Manon Asselin
Assistant Professor
Faculty of Planning
University of Montreal
Canada
Biography
Manon Asselin is an architect and co-founder of Atelier TAG (technique + architecture + graphics), which she has directed since 1997. As an expert member for, among others, the Canada Council for the Arts, the Ministry of Culture and Communications from Quebec and various Provincial Architects' Orders, she has participated in numerous juries of prizes and competitions in the field of culture, including the awarding of the Moriyama International Prize, the 2012 Governor General's Medals in Architecture, the AANB Lieutenant Governor's Award 2011, the 2010 MSAAA Prairie Design Award, and peer evaluation committees of the Prix de Rome, the JBC Watkins Scholarship and the 2009 Practitioners, Critics and Curators Program. At the educational level, Manon Asselin taught architectural design at the bachelor's and master's level as an assistant professor at the School of Architecture at McGill University (1993-2007) and as a visiting professor at the Master's level.
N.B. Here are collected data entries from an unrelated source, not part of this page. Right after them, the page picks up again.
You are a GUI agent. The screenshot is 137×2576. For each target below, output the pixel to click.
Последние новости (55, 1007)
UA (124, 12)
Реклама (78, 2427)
School of Architecture of the University of Montreal (2005 and 2007) before joining the faculty of the latter in 2008 in the areas of project and construction pedagogy.
Research Interest
As part of her research-creation projects, awarded through an architectural competition, Manon Asselin explores issues related to constructive thinking, both in theoretical and practical aspects, through a technical experimentation approach. This experiment, which focuses on the materialization of the architectural project, is generated and produced in the design process and highlights the fact that spatial design and hardware are not necessarily linear, but rather by retroactive loops. The interrelatedness of design and manufacturing (construction) forms an ecosystem rich in creative possibilities through which the architect remains the main actor of materiality. In 2008, she received the prestigious Prix de Rome Professional in Architecture from the Canada Council for the Arts. The research grant allowed Manon Asselin to study the emergence of material practices similar to his on 3 continents.